Recent preclinical data indicate that the CNS penetration of different EGFR TKIs varies and the blood-brain-barrier is more permeable to osimertinib than first- and second-generation EGFR TKIs [28]. Accordingly, sub-analysis of the phase III FLAURA trial demonstrated greater CNS activity with osimertinib than erlotinib or gefitinib [29]. Although no head-to-head data versus osimertinib are available, clinical studies have shown that afatinib is also active in patients with EGFR mutation-positive NSCLC and CNS metastases [16, 30]. The current study also demonstrated encouraging activity of afatinib (median PFS 14.0 months, ORR 89%) in patients with CNS metastases (n = 27). Preclinical studies have demonstrated that afatinib can cross the blood brain barrier so that pharmacologically relevant concentrations reach brain lesions. Indeed, activity against CNS lesions has been demonstrated in patients [31, 32]. Also, data indicate that afatinib may be able to protect against CNS progression. Competing risk analysis of LUX-Lung 3 and 6 showed that 24-month risk of de novo CNS progression was 5% and risk of non-CNS progression was 71% [31].

This study has a number of weaknesses. As it was a single-arm, exploratory study with a small sample size, data should be interpreted with caution. Also, mutational analysis of tumors at the point of acquired resistance was not mandated in this study and post-progression therapy was not documented. However, data from other studies indicate that the T790M resistance mutation emerges in around 50–70% of afatinib-treated tumors [33,34,35], with particularly high detection rates if sensitive plasma-based assays are used [36]. Given that osimertinib is highly active against T790M-positive tumors [37], a sequential regimen of afatinib followed by osimertinib could be considered in many patients with EGFR mutation-positive NSCLC, which may delay the requirement for chemotherapy. In a recent global observational study of 203 patients, this sequence conferred median OS of 41.3 months (90% CI 36.8–46.3 months) and median time to treatment failure of 28.1 months (90% CI 26.8–30.3 months) [38]. Further data are required regarding outcomes with afatinib, or dacomitinib, followed by osimertinib, both in clinical trial and real-world settings. In this regard, data from the ongoing phase 2 trials, Heat on Beat (afatinib versus osimertinib [39]), CAPLAND (NCT04811001; dacomitinib/osimertinib versus osimertinib/dacomitinib) and NCT03810807 (dacomitinib followed by osimertinib/chemotherapy versus osimertinib followed by dacomitinib/chemotherapy) are eagerly anticipated. Of note, a recent phase 2 trial of 12 patients indicated that dacomitinib has limited activity on patients who progress on first-line osimertinib (ORR: 17%; median PFS: 1.8 months) [40]. Ultimately, consideration of sequential EGFR TKI regimens will require routine testing for T790M at the point of acquired resistance. Recent real-world evidence in the USA suggests that T790M testing rates may be low (< 20%) in an everyday clinical practice setting [41], although this will vary from country to country. Testing rates may be improved in the future with implementation of liquid biopsy methodologies [42].

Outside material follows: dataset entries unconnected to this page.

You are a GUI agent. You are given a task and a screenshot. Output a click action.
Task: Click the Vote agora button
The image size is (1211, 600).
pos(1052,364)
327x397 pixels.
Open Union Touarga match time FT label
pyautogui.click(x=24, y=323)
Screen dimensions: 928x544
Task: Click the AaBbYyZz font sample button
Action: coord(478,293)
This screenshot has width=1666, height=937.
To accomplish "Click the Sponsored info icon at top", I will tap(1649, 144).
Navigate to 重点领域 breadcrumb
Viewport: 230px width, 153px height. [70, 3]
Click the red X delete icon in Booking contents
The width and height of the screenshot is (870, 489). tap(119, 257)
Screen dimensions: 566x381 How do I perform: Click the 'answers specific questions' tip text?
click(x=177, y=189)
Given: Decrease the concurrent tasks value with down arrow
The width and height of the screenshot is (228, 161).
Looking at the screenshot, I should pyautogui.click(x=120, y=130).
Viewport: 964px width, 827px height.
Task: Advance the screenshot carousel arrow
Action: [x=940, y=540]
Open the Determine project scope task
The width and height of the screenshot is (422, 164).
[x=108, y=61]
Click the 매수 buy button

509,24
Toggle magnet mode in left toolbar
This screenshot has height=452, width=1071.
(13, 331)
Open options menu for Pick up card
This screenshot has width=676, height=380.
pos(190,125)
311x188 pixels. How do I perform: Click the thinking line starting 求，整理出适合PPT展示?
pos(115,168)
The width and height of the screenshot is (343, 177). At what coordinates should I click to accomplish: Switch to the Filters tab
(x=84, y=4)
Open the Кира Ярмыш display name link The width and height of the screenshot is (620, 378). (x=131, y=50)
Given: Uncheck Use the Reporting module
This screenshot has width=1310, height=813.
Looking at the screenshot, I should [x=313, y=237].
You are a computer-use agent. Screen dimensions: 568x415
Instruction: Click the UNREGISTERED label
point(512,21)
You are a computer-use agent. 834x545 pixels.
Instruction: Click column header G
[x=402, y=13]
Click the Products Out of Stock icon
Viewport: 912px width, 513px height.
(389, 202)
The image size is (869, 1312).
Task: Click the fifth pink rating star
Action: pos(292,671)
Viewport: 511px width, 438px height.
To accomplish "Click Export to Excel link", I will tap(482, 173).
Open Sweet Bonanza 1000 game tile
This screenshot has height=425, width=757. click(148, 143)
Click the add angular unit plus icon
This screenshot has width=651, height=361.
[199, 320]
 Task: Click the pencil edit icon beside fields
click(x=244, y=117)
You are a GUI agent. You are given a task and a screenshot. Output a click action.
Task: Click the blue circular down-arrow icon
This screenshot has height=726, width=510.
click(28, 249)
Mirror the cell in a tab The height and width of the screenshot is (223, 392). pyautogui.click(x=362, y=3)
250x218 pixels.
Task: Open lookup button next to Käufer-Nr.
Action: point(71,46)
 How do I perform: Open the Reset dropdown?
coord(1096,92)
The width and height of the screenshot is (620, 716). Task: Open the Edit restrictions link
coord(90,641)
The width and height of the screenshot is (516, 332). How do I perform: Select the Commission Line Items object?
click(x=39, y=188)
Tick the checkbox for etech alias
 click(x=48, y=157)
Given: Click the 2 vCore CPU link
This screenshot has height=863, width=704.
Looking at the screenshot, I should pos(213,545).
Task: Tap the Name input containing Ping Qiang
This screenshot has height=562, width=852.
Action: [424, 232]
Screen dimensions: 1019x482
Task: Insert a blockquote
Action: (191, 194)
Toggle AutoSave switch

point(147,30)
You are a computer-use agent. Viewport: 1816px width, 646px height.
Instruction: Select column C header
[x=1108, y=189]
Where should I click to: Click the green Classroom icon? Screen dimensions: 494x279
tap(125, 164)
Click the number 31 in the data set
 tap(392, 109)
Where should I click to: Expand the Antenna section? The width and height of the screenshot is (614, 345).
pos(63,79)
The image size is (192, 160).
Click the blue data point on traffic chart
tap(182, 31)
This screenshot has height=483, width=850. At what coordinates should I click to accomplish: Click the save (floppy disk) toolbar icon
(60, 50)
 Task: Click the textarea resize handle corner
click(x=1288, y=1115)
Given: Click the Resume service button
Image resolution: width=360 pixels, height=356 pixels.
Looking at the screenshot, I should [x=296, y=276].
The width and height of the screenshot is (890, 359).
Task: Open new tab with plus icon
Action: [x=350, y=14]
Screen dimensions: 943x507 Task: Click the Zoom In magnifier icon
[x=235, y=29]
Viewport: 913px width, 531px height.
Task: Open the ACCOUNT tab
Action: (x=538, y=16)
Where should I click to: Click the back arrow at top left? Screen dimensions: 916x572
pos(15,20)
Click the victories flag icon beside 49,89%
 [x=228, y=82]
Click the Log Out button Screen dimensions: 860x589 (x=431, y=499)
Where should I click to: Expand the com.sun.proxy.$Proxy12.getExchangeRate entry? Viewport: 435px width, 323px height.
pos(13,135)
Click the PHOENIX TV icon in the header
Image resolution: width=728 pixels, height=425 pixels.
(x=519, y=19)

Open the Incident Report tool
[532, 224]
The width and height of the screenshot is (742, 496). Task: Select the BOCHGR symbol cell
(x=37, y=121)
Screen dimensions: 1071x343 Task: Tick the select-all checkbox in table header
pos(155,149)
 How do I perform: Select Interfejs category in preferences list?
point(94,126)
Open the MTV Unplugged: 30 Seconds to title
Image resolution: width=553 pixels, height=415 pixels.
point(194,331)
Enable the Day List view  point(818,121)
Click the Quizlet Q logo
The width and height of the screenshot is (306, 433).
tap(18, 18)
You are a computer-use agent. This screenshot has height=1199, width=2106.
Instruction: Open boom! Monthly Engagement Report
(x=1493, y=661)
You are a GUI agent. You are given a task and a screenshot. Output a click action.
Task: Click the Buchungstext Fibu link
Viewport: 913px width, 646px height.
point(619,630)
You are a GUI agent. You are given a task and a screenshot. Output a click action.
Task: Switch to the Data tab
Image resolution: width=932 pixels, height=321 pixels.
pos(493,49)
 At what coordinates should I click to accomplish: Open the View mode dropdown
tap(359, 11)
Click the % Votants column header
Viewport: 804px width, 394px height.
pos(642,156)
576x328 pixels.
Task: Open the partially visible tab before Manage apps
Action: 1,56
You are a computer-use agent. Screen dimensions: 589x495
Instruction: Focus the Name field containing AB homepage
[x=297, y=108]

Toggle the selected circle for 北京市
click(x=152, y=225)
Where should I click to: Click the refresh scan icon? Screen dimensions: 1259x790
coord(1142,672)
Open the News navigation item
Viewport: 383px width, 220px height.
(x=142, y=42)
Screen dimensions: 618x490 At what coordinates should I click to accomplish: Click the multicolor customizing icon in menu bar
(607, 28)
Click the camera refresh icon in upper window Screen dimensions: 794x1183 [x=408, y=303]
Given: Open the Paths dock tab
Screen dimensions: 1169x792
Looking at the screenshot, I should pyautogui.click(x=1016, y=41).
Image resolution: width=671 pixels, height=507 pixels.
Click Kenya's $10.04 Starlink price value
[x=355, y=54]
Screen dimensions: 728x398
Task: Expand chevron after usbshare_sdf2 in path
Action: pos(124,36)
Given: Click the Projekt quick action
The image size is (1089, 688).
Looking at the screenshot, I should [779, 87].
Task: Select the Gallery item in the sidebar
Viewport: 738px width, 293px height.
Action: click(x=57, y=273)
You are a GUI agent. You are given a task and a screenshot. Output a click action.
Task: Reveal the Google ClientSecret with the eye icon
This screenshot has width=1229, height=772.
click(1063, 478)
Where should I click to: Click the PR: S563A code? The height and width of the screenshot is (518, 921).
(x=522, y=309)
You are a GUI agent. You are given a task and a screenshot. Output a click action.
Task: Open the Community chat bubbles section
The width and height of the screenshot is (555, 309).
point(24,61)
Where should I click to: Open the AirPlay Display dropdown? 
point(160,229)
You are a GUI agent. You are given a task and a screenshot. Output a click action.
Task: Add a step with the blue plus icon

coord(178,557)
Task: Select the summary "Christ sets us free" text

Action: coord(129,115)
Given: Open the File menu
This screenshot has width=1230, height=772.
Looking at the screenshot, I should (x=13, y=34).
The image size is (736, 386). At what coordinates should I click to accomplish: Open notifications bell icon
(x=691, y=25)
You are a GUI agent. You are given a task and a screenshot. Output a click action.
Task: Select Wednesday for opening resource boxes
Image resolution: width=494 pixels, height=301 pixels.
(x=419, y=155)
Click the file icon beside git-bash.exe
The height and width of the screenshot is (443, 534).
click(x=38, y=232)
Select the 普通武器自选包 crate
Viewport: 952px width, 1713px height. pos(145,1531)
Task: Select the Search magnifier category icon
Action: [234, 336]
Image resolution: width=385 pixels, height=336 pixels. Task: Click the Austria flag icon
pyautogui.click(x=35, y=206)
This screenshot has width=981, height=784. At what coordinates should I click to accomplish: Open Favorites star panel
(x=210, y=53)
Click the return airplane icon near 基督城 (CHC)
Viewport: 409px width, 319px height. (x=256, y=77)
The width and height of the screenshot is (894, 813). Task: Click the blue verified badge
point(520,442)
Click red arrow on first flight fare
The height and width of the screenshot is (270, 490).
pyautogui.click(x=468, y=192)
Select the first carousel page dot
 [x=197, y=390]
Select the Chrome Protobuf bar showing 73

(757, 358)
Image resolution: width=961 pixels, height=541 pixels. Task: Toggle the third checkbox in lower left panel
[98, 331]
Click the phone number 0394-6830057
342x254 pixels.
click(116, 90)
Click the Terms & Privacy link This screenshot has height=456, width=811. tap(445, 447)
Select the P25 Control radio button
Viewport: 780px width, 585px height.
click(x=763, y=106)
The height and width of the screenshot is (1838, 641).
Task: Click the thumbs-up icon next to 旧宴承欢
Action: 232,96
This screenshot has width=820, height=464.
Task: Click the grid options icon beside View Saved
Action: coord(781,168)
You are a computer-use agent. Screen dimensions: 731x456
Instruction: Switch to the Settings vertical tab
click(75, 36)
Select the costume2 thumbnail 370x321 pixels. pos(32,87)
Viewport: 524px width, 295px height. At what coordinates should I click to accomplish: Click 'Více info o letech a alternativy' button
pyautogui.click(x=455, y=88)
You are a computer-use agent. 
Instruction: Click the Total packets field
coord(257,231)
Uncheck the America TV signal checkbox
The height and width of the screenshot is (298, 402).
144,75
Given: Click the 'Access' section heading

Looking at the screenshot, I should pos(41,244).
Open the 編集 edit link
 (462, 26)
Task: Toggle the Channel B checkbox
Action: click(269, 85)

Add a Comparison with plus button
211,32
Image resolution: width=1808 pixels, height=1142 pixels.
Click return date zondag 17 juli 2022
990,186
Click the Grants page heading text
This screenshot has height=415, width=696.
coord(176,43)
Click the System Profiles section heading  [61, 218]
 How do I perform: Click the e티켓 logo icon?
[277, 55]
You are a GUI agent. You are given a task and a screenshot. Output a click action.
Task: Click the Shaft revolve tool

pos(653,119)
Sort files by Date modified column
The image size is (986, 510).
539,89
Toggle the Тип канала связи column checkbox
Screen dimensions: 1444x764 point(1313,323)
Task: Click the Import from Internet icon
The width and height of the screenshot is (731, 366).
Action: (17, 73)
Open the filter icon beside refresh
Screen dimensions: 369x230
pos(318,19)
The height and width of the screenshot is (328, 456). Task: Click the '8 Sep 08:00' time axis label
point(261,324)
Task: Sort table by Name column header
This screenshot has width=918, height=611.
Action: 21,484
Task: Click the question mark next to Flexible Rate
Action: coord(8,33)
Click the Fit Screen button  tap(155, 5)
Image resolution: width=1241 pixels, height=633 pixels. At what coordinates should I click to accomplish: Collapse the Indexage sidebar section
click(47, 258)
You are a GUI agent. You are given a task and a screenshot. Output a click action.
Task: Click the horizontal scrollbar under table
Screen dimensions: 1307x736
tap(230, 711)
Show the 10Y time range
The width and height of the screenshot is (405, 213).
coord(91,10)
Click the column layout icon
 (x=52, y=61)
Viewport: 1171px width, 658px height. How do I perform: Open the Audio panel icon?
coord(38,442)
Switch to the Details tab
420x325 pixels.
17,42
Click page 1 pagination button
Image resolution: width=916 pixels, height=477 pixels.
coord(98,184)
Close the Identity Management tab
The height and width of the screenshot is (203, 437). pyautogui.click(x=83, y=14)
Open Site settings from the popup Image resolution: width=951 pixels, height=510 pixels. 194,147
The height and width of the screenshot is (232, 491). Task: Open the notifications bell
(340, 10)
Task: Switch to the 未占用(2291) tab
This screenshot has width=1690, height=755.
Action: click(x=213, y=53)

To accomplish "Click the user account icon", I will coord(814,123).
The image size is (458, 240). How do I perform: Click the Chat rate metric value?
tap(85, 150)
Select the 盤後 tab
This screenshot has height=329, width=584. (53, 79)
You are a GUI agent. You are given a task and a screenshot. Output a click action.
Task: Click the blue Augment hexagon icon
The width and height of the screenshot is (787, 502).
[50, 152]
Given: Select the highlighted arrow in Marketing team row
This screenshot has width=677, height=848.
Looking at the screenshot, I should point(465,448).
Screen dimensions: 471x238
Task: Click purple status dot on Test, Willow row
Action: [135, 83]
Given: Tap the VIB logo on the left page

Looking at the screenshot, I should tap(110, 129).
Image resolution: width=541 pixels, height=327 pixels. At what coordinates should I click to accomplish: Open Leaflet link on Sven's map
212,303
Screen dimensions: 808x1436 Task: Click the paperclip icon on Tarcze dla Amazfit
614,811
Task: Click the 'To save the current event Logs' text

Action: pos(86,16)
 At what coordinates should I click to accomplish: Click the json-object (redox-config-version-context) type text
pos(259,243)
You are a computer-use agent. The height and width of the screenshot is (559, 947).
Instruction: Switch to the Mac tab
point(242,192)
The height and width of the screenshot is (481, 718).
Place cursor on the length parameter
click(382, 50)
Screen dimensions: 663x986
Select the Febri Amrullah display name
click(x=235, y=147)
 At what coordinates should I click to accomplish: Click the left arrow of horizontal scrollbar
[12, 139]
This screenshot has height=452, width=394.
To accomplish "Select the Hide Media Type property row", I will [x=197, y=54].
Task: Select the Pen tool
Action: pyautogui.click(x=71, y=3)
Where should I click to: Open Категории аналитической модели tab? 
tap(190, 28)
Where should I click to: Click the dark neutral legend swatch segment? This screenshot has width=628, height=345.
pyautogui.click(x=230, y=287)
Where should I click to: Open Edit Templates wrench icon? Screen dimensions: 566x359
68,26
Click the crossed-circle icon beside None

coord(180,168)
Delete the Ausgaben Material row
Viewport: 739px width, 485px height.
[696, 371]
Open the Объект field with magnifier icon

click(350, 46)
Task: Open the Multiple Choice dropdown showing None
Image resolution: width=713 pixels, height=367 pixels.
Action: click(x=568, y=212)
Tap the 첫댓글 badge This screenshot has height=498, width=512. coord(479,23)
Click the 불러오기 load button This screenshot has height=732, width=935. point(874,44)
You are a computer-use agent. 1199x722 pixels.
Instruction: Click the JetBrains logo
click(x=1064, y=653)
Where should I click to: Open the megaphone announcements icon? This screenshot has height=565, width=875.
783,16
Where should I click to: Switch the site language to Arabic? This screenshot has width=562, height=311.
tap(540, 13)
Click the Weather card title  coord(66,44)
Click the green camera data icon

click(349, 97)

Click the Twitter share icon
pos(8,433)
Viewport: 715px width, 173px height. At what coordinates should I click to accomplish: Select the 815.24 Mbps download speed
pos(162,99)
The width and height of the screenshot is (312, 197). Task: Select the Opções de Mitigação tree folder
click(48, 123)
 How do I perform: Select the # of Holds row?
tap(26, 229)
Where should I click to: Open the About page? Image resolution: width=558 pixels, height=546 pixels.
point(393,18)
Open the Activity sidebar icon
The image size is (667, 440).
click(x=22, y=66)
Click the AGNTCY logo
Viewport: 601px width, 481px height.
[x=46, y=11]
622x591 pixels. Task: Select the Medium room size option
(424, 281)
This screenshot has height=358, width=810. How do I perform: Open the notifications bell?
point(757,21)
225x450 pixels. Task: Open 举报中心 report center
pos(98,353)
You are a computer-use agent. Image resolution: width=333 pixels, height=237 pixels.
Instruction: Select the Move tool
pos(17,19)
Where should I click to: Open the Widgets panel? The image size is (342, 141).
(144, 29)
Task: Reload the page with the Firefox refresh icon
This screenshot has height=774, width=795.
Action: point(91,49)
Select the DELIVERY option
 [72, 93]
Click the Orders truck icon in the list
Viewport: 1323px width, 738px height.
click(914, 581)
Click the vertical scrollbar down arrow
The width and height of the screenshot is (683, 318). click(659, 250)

In conclusion, afatinib administered to Korean patients treated in routine clinical practice was well tolerated with no unexpected safety signals. TRAEs were detected early, usually within the first few weeks of treatment, predictable, and manageable. Active management of AEs facilitated the encouraging clinical activity of afatinib observed in this study. Afatinib was active in the overall cohort and in selected patient subgroups including those with uncommon EGFR mutations or asymptomatic brain metastases at baseline.